Before I gave up my lady parts, I worked rather frantically to get all the numbers crunched on the Fusion cardigan. I still don't have photos that I love, but there's time to solve that over the next little while. In the meantime, while it's grey and sleeting outside, here are some pics featuring the colour purple. Boy, do we need a shot of colour in this limestone city in the dead of winter!

The lavender barns at Closson Vineyards in nearby Prince Edward County.


Lower border of Fusion cardigan.
Underside of cuff, showing "seam" line.




A more subdued dose of purple in this version.

Better pics to come. Meanwhile proofreading in progress...

Wednesday, January 18, 2017

Framing

It's important to get the neckline right when knitting a sweater. After all, the neckline frames the face. I try to keep this in mind both when I choose ready-to-wear pieces, and when I design my own handknits. Let's have some examples:

Shawl Collars           
                                                
Harriet's Jacket in Peace Fleece's "Siberian Midnight"
Zora in my handspun Corriedale, with the Fibonacci Neckerchief filling in the neckline.

Buttonbox in my spindle-spun BFL, showing its shallow, slightly more graceful (in my opinion) collar.
Cossack Collars

Petrova with its slouchy, feminine collar.
A collar should look as good going as coming,

open or closed.
Petrova all buttoned up for the dead of winter (year of the Polar Vortex).
You might not have realized that Glenora has the same collar (minus the buttons and I-cord) as its cousin Petrova--exceptionally face framing!

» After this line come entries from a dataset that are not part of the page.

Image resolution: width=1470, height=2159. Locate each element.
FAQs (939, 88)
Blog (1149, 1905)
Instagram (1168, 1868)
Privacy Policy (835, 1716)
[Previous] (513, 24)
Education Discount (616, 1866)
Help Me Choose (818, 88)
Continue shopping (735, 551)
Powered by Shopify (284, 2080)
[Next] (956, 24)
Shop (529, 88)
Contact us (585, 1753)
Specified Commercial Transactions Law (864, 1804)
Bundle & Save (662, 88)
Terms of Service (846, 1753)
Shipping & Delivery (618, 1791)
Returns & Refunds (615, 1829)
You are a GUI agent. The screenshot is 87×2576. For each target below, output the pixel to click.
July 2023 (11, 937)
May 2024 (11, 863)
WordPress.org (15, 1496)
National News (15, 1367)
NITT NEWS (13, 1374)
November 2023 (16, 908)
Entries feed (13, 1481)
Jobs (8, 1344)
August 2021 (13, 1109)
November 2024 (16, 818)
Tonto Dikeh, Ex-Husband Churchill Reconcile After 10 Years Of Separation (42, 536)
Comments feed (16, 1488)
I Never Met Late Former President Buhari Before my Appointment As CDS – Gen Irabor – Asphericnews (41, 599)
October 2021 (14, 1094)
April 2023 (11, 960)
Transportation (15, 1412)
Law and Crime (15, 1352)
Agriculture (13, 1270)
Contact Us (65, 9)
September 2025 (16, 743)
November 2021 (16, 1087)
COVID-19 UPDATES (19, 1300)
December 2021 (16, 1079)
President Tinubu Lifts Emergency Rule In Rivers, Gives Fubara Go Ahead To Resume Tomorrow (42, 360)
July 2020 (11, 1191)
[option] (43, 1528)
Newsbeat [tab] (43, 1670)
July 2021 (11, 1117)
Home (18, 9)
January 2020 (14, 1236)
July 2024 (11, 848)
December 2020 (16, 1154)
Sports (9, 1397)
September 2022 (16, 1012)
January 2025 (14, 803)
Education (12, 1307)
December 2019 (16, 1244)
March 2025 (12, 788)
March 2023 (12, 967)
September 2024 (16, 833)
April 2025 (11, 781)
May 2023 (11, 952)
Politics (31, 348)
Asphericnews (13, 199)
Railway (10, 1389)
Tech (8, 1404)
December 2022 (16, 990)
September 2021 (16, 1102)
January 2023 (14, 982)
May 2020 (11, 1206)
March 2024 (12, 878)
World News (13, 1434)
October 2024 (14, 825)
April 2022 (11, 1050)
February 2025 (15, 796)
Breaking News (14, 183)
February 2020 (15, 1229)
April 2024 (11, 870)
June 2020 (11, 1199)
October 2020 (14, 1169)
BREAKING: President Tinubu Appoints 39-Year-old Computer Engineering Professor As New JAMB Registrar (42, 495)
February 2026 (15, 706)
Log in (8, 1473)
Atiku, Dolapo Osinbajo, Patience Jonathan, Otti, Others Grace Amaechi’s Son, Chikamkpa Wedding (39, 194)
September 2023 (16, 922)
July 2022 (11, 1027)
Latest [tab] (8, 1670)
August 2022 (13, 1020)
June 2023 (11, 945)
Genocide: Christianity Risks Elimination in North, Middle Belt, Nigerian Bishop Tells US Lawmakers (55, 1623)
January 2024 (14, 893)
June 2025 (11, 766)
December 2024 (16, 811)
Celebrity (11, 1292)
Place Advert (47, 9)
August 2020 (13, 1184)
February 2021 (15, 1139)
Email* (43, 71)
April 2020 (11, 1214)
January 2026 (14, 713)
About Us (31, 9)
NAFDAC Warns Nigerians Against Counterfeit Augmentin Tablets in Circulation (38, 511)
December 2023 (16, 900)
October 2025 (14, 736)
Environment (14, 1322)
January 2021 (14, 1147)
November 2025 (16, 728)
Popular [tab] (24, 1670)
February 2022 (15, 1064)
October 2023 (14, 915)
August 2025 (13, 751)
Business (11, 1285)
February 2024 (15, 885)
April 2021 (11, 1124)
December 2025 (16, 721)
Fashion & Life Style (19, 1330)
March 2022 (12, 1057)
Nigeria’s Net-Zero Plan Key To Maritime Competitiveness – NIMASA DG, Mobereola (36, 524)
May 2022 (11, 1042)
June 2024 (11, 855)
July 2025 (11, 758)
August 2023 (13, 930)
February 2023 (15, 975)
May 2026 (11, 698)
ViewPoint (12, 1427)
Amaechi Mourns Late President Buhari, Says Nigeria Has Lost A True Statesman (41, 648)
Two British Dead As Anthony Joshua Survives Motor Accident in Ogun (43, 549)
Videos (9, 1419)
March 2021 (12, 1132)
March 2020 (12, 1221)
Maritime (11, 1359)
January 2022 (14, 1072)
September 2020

Here, Cheryl of Little Church Knits exudes the relaxed attitude of this sweater, knitted in Cascade's Eco+.
 Surplice Collars
 
A surplice collar (just like a kimono) is a favourite way to show off a beautiful border
 
and/or shawl pin, as in Wheatsheaves.
It works on all ages. Here I am wearing Frostfern in Hikoo's Kenzie with its soft halo of angora.
The High Collar
The Modern Gansey (feminine version) adds length and height to the body with a tall collar.
V-necks

You can never go wrong with the lengthening properties of a V-neck, in all its forms--collared, as in the Wolfe Island Gansey,

which also illustrates the importance of a collar sitting beautifully across the shoulders,
or not collared, as in this 100% alpaca version of Brookline,
and the Perth Cardi shown here in the same (now discontinued) alpaca yarn.
A V-neck can have a flattering echo in the back, like the Ridgefield Wrap.
A U-neck has the same lengthening properties as a V-neck.
I hope this retrospective look at necklines in my designs highlights their significance. The right one can make a look. So, pay attention!